| PROBLEM DETAILS |
Restate word for word the section of the entries that opens at the line containing "Task: Open the notifications bell icon" and closes at the line containing "Image resolution: width=868", both lines kept, pictures dropped.

[Collected data]
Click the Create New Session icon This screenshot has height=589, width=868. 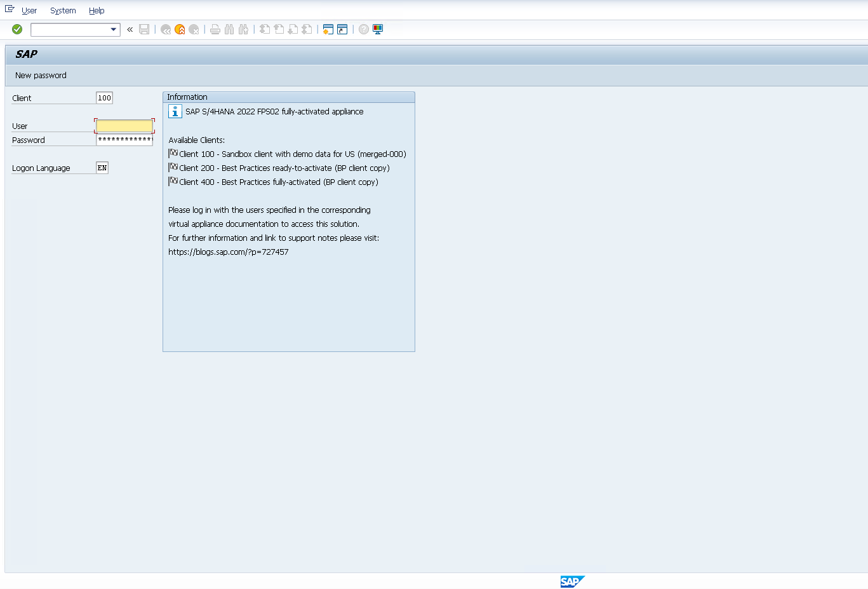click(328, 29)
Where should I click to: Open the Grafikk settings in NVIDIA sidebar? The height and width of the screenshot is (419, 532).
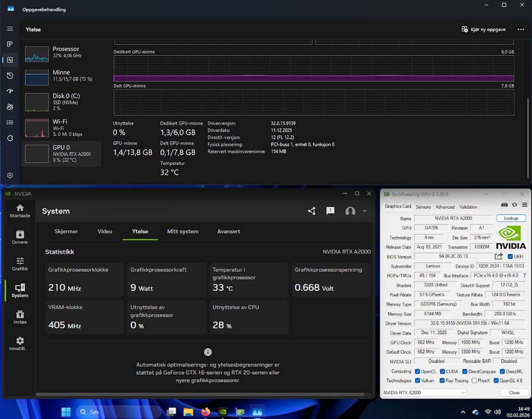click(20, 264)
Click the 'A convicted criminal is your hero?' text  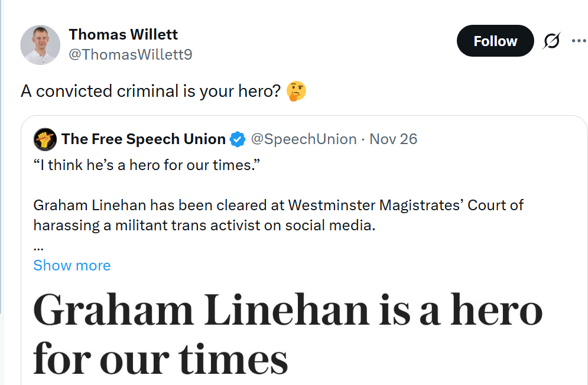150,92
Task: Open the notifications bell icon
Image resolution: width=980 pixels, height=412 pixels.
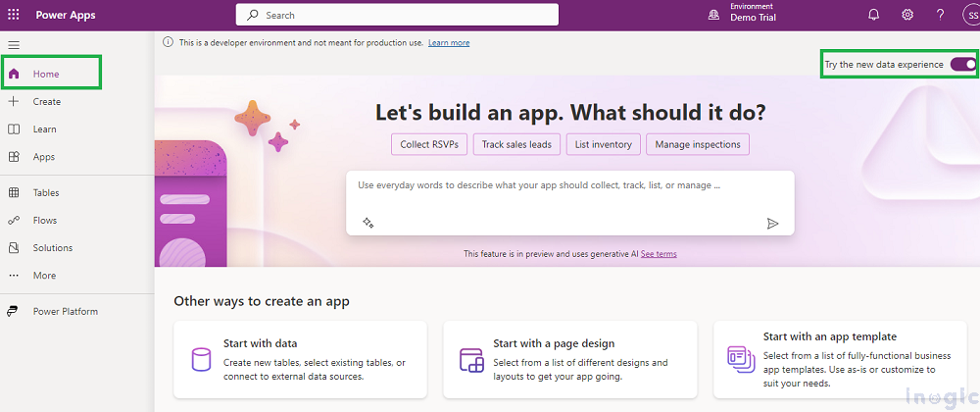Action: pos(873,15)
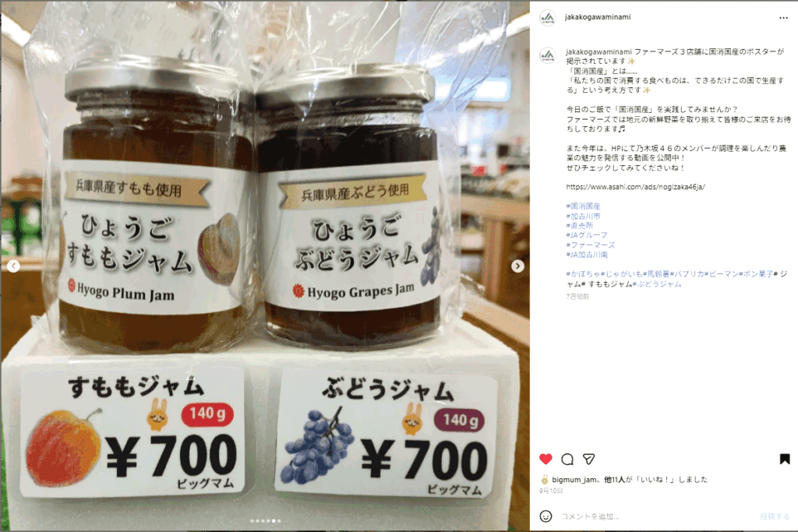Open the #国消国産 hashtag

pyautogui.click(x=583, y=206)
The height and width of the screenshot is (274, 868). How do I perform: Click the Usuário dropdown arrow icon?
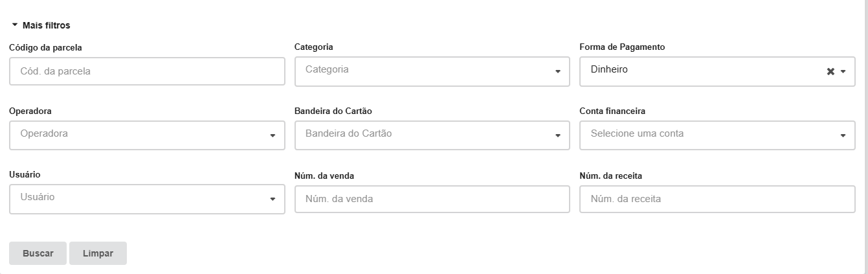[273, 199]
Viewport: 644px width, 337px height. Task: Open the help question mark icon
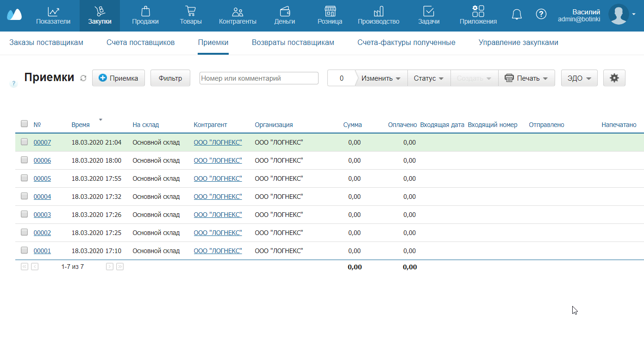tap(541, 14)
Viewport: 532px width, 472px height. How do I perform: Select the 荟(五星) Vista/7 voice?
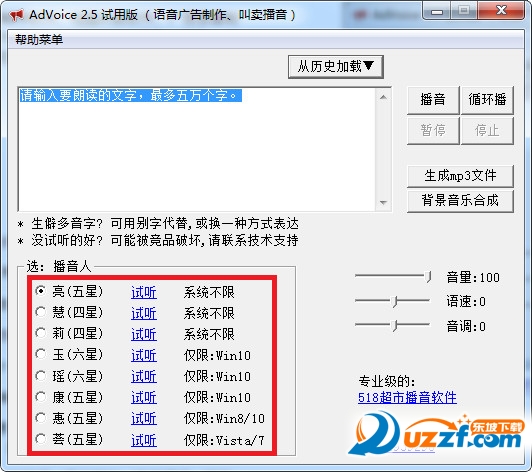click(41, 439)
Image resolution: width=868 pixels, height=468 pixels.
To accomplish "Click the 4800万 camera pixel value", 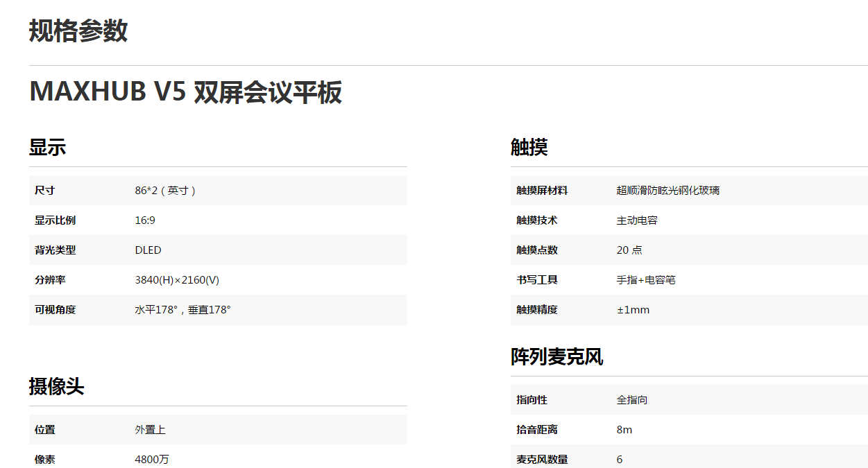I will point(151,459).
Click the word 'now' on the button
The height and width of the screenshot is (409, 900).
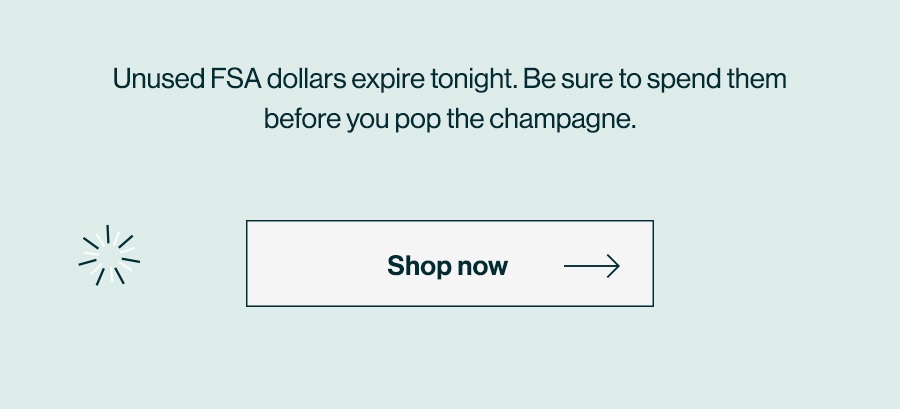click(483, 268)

| RESPONSE TO THE TASK |
Task: Open the notifications bell icon
Image resolution: width=980 pixels, height=412 pixels.
Action: pos(873,15)
Open the #国消国産 hashtag

pyautogui.click(x=583, y=206)
The height and width of the screenshot is (274, 868). How do I perform: Click the Usuário dropdown arrow icon?
[273, 199]
Viewport: 644px width, 337px height. Task: Open the help question mark icon
tap(541, 14)
Viewport: 532px width, 472px height. How do I perform: Select the 荟(五星) Vista/7 voice?
click(41, 439)
Image resolution: width=868 pixels, height=468 pixels.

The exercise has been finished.